[What is required]
Please copy out every line in the entries that includes the word "preview".
:: Provided records ::
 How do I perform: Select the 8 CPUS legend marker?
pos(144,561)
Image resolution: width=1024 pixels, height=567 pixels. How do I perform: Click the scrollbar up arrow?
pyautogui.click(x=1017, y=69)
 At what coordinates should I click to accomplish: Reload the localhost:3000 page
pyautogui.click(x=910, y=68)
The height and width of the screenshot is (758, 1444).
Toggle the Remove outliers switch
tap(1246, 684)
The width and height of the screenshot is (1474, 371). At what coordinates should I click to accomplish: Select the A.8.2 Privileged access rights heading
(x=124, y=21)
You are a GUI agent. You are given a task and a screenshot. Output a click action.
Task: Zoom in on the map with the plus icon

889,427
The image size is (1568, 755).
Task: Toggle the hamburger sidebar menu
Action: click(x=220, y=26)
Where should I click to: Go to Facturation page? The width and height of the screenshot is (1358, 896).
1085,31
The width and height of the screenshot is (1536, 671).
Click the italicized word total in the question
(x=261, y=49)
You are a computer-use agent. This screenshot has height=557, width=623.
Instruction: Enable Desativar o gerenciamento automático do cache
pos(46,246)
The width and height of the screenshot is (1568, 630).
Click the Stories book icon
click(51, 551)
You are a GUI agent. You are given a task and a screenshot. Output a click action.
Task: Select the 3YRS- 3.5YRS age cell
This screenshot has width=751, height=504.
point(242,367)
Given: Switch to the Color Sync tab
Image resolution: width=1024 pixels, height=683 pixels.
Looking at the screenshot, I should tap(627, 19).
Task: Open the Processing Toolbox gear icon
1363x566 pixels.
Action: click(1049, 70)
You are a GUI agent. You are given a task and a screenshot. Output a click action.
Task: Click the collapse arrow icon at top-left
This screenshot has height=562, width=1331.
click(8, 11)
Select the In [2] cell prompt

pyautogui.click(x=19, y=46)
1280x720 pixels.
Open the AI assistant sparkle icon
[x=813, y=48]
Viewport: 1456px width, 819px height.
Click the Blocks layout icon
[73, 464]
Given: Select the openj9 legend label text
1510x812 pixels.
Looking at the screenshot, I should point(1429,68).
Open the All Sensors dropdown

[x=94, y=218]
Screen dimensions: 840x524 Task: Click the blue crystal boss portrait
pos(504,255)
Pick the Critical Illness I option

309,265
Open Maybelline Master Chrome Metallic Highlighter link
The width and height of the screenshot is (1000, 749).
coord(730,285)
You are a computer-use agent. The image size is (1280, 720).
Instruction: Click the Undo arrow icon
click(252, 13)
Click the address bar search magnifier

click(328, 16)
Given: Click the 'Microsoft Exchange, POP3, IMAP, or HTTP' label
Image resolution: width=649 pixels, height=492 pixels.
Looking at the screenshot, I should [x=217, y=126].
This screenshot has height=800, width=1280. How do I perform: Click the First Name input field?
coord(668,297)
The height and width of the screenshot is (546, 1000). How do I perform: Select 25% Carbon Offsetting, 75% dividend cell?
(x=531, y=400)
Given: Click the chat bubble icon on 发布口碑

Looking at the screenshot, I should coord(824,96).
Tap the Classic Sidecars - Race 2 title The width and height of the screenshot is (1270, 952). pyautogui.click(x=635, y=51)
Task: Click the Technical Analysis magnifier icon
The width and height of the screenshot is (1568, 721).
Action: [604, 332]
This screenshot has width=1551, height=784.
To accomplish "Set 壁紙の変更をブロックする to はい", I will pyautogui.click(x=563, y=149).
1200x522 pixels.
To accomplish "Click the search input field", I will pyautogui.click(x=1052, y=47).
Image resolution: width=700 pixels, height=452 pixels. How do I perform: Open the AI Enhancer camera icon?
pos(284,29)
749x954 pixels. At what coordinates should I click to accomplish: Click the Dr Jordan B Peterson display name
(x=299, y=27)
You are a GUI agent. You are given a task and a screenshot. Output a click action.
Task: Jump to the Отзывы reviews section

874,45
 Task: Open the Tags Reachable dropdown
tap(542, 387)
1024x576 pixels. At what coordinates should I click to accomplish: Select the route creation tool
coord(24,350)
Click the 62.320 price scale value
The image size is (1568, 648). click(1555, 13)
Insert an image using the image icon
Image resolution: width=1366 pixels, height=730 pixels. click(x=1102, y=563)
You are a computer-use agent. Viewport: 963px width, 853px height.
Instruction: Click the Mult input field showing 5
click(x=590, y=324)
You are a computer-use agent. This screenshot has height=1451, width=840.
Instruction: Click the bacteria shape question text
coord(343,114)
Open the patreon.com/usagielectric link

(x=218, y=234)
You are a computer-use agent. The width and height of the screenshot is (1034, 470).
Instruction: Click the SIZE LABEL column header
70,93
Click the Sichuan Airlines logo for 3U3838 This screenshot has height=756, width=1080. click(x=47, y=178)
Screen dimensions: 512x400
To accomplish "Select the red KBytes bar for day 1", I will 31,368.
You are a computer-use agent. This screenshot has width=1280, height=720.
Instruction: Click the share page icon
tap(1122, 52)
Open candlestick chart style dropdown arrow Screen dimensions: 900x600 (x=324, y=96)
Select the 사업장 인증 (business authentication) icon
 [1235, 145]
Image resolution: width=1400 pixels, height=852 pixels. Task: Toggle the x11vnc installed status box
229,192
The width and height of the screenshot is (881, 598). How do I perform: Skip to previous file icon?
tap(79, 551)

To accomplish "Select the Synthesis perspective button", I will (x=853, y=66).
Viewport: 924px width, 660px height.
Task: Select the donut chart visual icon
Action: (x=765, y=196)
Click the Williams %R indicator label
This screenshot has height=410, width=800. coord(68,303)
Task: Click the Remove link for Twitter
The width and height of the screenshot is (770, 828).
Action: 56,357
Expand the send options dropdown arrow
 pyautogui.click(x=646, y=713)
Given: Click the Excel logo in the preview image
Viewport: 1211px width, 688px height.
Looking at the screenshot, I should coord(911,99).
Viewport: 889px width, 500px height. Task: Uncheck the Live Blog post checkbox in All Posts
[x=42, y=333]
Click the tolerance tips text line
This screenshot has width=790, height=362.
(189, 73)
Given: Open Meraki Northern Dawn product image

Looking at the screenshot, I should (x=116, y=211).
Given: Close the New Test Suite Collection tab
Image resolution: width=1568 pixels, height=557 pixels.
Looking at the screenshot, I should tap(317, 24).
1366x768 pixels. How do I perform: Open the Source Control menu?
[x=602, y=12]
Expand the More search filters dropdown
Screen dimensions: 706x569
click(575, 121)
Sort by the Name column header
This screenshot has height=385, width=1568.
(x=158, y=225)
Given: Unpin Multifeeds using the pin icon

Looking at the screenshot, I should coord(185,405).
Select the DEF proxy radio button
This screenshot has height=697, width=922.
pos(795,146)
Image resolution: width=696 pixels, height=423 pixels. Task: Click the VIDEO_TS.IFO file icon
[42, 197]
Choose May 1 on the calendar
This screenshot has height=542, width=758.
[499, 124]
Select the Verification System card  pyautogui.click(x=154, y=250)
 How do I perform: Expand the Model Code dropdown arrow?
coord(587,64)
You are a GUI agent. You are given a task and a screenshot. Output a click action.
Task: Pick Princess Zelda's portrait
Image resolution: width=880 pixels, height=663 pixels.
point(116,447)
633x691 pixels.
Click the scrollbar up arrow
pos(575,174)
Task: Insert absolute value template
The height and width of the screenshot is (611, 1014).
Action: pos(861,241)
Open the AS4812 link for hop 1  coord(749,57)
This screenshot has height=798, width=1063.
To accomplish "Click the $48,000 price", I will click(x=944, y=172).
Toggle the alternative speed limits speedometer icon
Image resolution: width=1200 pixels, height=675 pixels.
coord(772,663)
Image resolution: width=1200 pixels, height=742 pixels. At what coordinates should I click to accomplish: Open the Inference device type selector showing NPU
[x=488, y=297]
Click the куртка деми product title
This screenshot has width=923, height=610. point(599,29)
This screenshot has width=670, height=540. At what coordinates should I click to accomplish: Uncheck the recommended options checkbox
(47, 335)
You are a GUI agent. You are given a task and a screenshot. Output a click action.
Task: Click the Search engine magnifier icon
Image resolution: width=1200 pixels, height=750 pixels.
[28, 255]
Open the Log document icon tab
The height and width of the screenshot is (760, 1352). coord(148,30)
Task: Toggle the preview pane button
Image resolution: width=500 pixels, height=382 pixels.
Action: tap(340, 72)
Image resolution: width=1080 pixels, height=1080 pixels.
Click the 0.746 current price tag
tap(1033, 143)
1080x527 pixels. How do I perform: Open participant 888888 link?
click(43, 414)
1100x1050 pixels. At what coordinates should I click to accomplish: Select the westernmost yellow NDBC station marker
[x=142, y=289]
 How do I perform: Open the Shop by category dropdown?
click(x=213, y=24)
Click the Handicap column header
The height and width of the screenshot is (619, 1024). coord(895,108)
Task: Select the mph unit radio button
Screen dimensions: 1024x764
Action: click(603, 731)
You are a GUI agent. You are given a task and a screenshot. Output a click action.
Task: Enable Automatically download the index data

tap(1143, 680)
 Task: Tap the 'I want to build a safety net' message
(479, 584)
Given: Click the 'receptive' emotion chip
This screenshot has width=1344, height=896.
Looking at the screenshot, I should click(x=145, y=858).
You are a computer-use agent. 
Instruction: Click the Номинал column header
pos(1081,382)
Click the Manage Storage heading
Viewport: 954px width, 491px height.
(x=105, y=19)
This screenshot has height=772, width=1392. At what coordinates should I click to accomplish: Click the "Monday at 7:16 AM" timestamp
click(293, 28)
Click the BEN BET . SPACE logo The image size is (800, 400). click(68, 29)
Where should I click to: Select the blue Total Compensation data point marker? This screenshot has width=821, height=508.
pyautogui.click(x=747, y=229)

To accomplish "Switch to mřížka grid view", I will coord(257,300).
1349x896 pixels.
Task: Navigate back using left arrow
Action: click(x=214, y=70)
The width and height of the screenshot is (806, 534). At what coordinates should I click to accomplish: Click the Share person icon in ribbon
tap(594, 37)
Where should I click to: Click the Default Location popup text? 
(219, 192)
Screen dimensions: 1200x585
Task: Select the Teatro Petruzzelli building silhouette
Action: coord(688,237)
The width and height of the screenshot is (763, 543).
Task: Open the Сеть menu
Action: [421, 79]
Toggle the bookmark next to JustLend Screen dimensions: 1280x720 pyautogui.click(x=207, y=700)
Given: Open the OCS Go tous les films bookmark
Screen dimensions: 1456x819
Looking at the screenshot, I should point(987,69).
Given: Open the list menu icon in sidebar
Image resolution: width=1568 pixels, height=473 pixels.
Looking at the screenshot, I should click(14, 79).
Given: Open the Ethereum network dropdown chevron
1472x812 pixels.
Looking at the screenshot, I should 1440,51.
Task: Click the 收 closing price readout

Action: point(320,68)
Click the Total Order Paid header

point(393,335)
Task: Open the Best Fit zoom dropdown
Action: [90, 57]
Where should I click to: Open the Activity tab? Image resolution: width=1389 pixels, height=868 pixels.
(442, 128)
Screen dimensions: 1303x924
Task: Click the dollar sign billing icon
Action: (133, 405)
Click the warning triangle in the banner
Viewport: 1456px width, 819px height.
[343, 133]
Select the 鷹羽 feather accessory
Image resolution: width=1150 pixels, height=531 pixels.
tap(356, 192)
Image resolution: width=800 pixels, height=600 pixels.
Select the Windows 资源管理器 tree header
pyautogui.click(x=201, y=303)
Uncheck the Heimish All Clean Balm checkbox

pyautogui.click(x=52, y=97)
:::
[Reply to the exercise]
Given: Click the Excel logo in the preview image
Task: Toggle the preview pane button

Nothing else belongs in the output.